Re: Seemingly random nvme (nda) write error on new drive (retries exhausted)

From: Warner Losh <imp_at_bsdimp.com>
Date: Thu, 08 Jun 2023 06:24:55 UTC
On Wed, Jun 7, 2023 at 11:12 PM Rebecca Cran <rebecca@bsdio.com> wrote:

> I got a seemingly random nvme data transfer error on my new arm64 Ampere
> Altra machine, which has a Samsung PM1735 PCIe AIC NVMe drive.
>
> Since it's a new drive and smartctl doesn't show any errors I thought it
> might be worth mentioning here.
>
> I'm running 14.0-CURRENT FreeBSD 14.0-CURRENT #0 main-n263139-baef3a5b585f.

◆ **MATERIAL**:
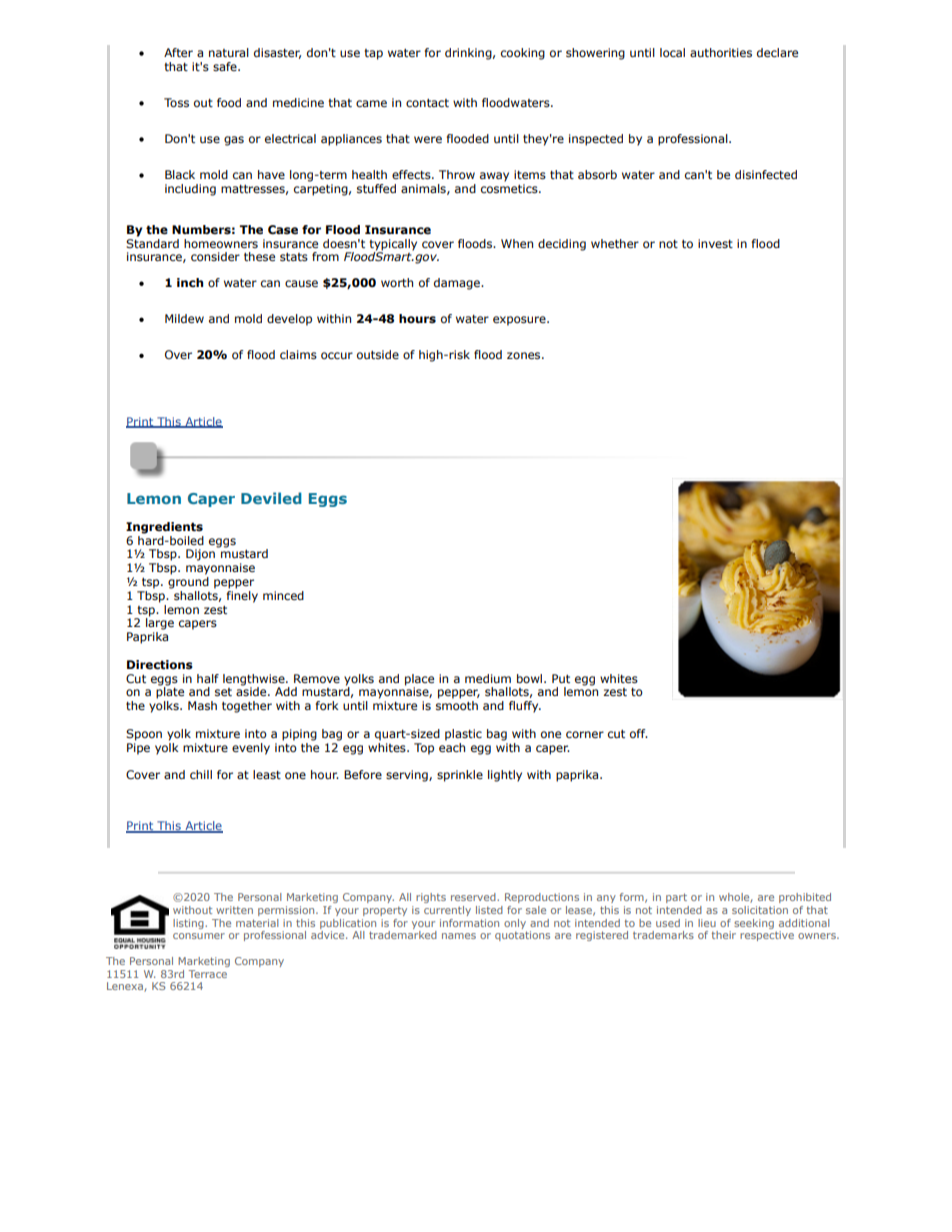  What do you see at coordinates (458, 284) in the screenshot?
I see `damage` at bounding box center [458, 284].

◆ **REQUIRED ACTIONS**:
1. In the NVMe error post, how would you render this sentence in Spanish: "I got a seemingly random nvme data transfer error on my new arm64 Ampere Altra machine, which has a Samsung PM1735 PCIe AIC NVMe drive."
2. Answer these from the NVMe error post:
(a) Who is the sender of the reply?
(b) What drive does the new arm64 machine have?
(c) Which tool shows no errors for the drive?

◆ **EXPECTED RESULTS**:
1. Recibí un error de transferencia de datos nvme aparentemente aleatorio en mi nueva máquina arm64 Ampere Altra, que tiene una unidad NVMe Samsung PM1735 PCIe AIC.

2.
(a) Warner Losh
(b) A Samsung PM1735 PCIe AIC NVMe drive
(c) smartctl